EXERCISE AIM
Search the entries below for the word "resolution", then copy each line in which it is found.
RECORDS FOR THIS TASK Block Start
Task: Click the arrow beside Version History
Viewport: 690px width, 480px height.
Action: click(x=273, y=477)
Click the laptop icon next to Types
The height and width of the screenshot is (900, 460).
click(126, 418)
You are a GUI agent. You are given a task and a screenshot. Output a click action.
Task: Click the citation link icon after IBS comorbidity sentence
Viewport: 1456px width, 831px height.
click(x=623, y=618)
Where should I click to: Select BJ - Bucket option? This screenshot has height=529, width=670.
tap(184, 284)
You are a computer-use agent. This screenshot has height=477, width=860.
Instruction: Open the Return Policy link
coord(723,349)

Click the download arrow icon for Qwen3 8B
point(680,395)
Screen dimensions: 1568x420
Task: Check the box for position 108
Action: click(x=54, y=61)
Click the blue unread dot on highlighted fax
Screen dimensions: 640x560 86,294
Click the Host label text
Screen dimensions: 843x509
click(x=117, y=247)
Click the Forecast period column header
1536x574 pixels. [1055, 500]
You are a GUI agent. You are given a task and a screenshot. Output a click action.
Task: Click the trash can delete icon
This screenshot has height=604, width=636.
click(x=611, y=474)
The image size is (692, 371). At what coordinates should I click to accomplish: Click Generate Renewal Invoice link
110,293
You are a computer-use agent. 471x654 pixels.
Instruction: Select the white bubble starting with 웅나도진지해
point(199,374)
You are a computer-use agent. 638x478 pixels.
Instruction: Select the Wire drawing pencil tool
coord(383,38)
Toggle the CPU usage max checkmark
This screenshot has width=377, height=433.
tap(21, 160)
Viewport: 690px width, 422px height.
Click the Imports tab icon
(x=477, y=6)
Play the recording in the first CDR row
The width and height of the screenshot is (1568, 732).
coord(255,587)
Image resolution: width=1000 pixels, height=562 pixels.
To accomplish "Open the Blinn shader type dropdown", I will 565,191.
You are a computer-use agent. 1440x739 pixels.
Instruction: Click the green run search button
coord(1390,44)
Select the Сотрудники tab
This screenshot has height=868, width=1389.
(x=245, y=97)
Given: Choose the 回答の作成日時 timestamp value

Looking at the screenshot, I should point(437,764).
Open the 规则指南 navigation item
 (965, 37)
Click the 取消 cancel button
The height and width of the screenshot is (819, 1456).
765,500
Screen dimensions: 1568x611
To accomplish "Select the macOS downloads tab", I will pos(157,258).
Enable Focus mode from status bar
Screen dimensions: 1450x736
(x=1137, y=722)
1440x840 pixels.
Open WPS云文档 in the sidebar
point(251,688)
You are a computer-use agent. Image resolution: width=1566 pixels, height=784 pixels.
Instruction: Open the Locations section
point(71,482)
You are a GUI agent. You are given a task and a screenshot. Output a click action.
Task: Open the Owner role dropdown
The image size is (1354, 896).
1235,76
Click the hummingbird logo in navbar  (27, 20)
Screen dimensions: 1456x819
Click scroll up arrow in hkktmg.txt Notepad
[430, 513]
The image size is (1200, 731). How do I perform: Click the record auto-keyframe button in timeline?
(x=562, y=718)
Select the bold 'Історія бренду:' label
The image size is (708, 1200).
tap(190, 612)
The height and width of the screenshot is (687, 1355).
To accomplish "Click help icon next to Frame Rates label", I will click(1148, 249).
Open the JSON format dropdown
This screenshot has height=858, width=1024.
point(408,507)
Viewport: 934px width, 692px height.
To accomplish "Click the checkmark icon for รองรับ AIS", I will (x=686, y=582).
RECORDS FOR THIS TASK Block End
OUTPUT OF THE EXERCISE
Image resolution: width=1000 pixels, height=562 pixels.
You are a computer-use agent. Image resolution: width=1566 pixels, height=784 pixels.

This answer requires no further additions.